The first installment of the series gave an overview of why testing cannabis and hemp for heavy metal contaminants is so important and how the pharmaceutical industry can play a critical role in preparing the cannabis industry for federal oversight.  Part 2 focused on how growers and cultivators need to actively investigate all potential sources of elemental contamination before they can even hope to minimize them. And, Part 3 highlighted how potential sources from the extraction and manufacturing processes can contribute to the problem. Part four will examine how processors can reduce the chances of elemental contamination, as well as provide examples of how high levels of heavy metals in some CBD products have led to government recalls and litigations because of false advertising of heavy metal content. In addition, we’ll take a look at one CBD manufacturer’s extraction protocols and how it impacted heavy metal levels in its products. Finally, we’ll investigate the effect of smoking/inhaling cannabis products, not only from the perspective of the cannabinoid but also from heavy metal contamination in the smoking/inhaling method/device used. 

Note: The series has been summarized from two chapters in Robert Thomas’ upcoming book, Measuring Heavy Metal Contaminants in Cannabis and Hemp: A Practical Guide, which will be published by CRC Press this September.
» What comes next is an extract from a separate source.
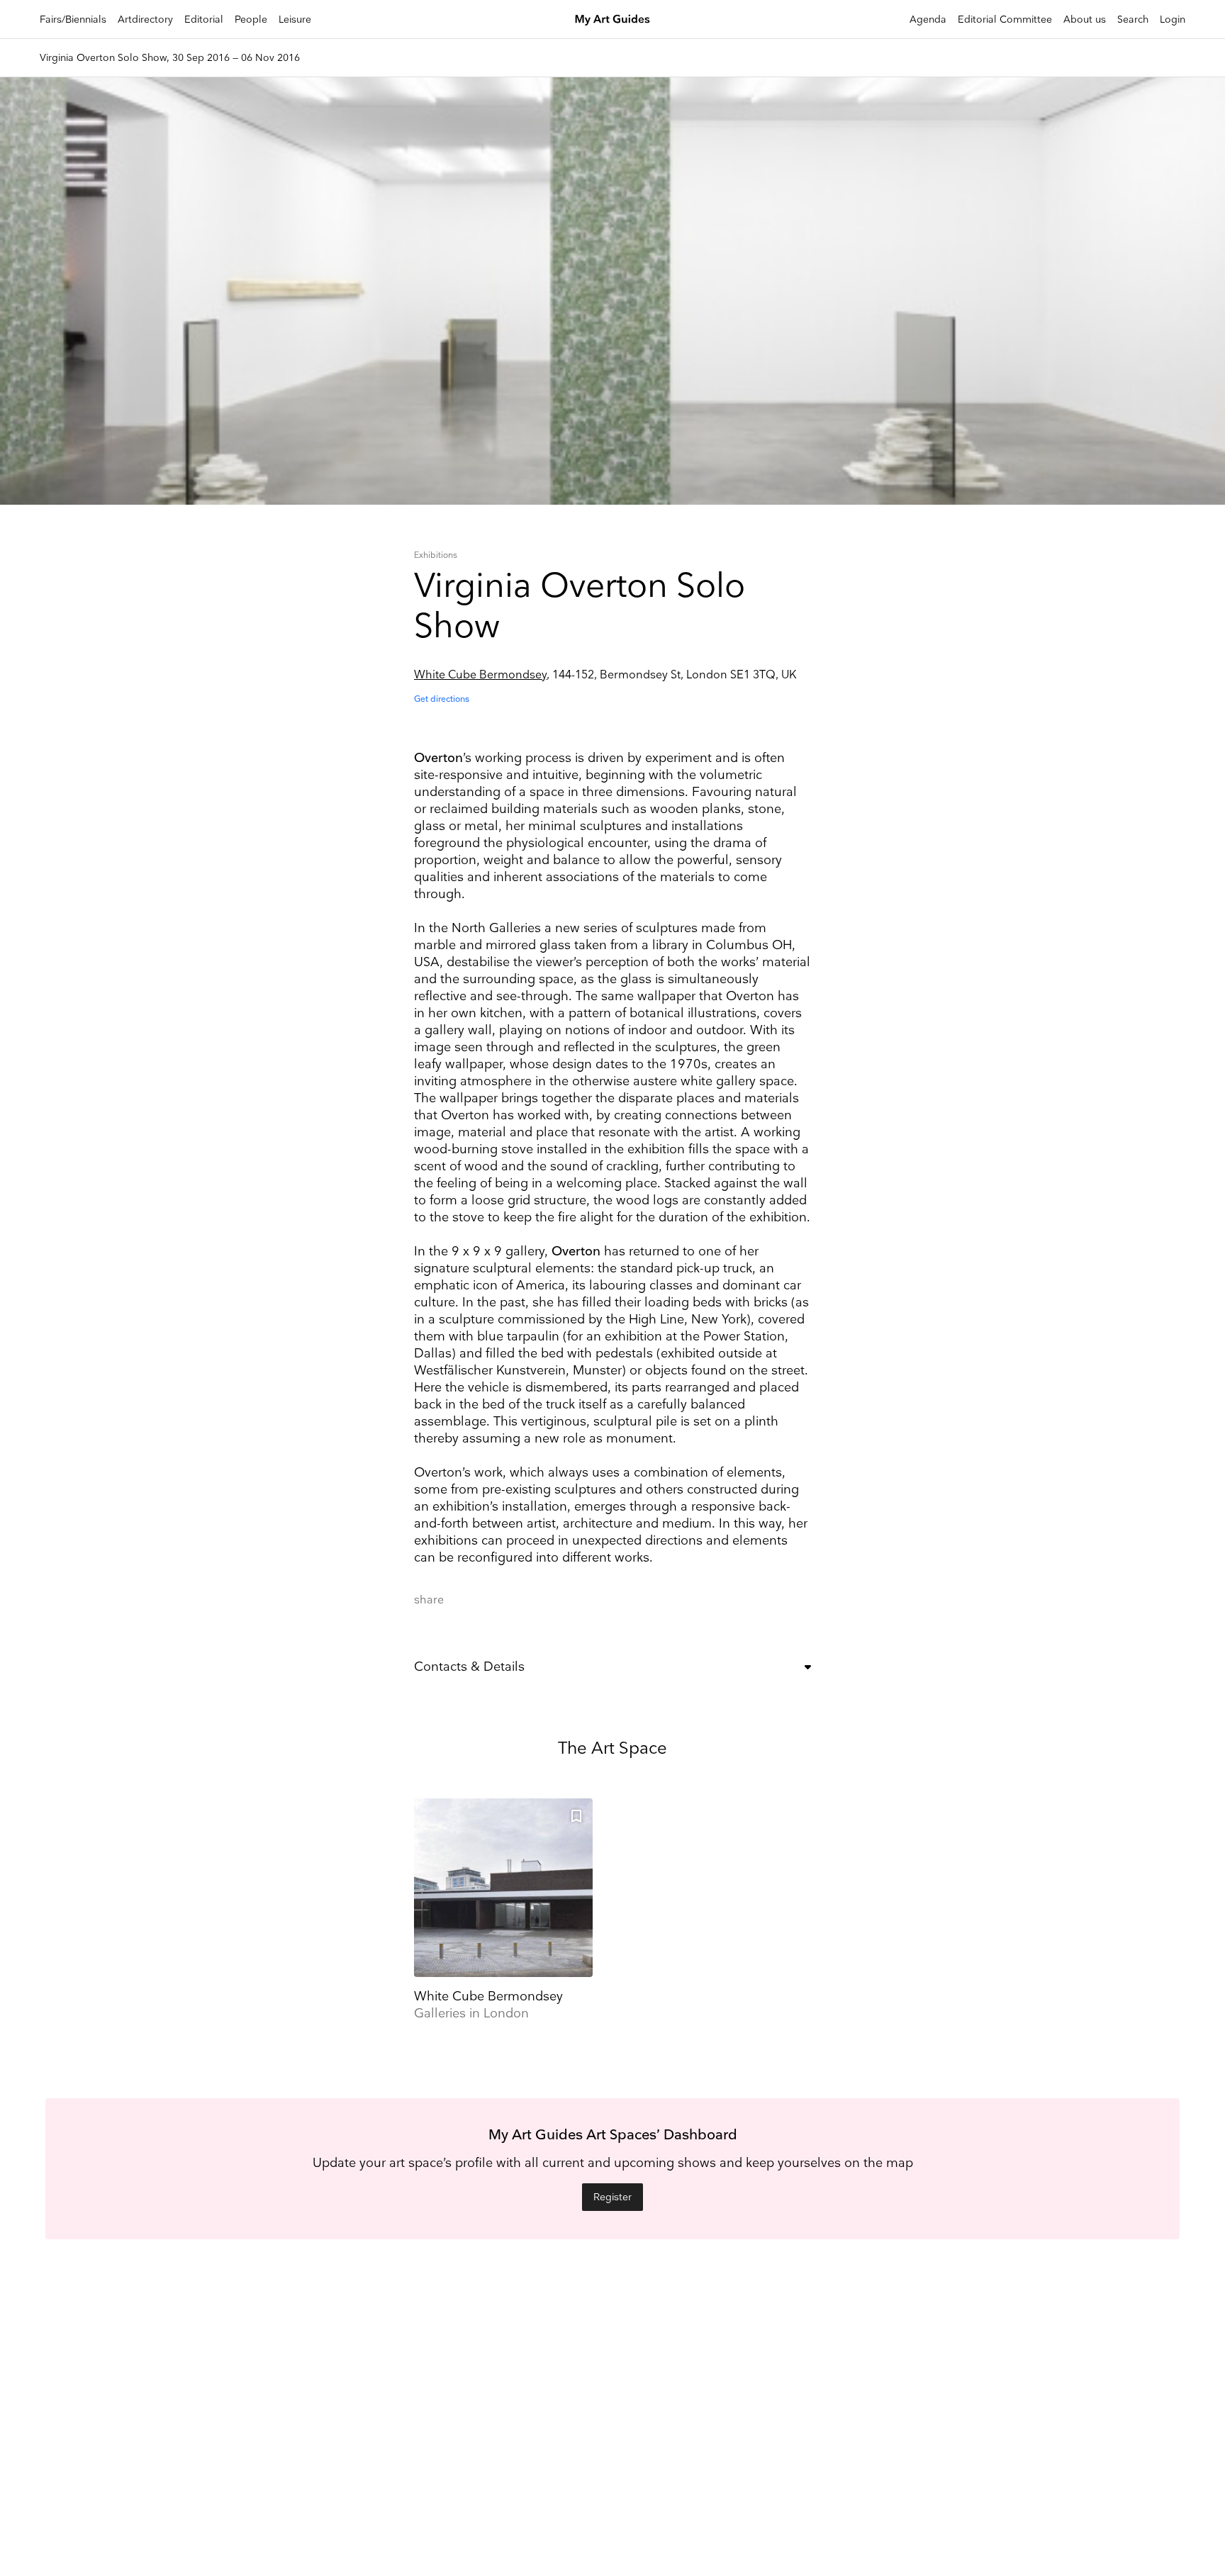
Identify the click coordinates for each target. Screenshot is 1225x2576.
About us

The book, including its table of contents, is now available for preordering from the publisher’s website.

Product recalls

There is clear evidence in the public domain that heavy metals are not being completely removed from commercially-available cannabinoid products, evidenced by the fact that from time to time we see products recalled for high levels of heavy metals. The following stories, taken from online newspapers and news sites are examples of this.

• There was a case recently where a CBD oil producer from Florida was forced to recall a CBD tincture by the FDA because it had 10x higher Pb levels - 4.7 ppm compared to the maximum allowable limit for Florida which was 0.5 ppm1.

• And there have been other similar stories reported where a CBD manufacturer claimed their product was “heavy metal” free but on further testing, it was found to be over the legal limit for Pb, Cu, and Ni. This case is currently going through the litigation process2.

• Thirteen strains of medical marijuana sold at a licensed medical marijuana center in Michigan were recalled. They failed to meet state maximum allowable limits for heavy metals when tested, because they were contaminated with high levels of Cd and As, according to the Michigan Bureau of Marijuana Regulation MBMR)3.

• Ohio state regulators recently recalled medical marijuana flower because it was packaged for sale at dispensaries before being tested for high levels of heavy metals, in addition to microbes, mycotoxin fungi, and foreign matter4.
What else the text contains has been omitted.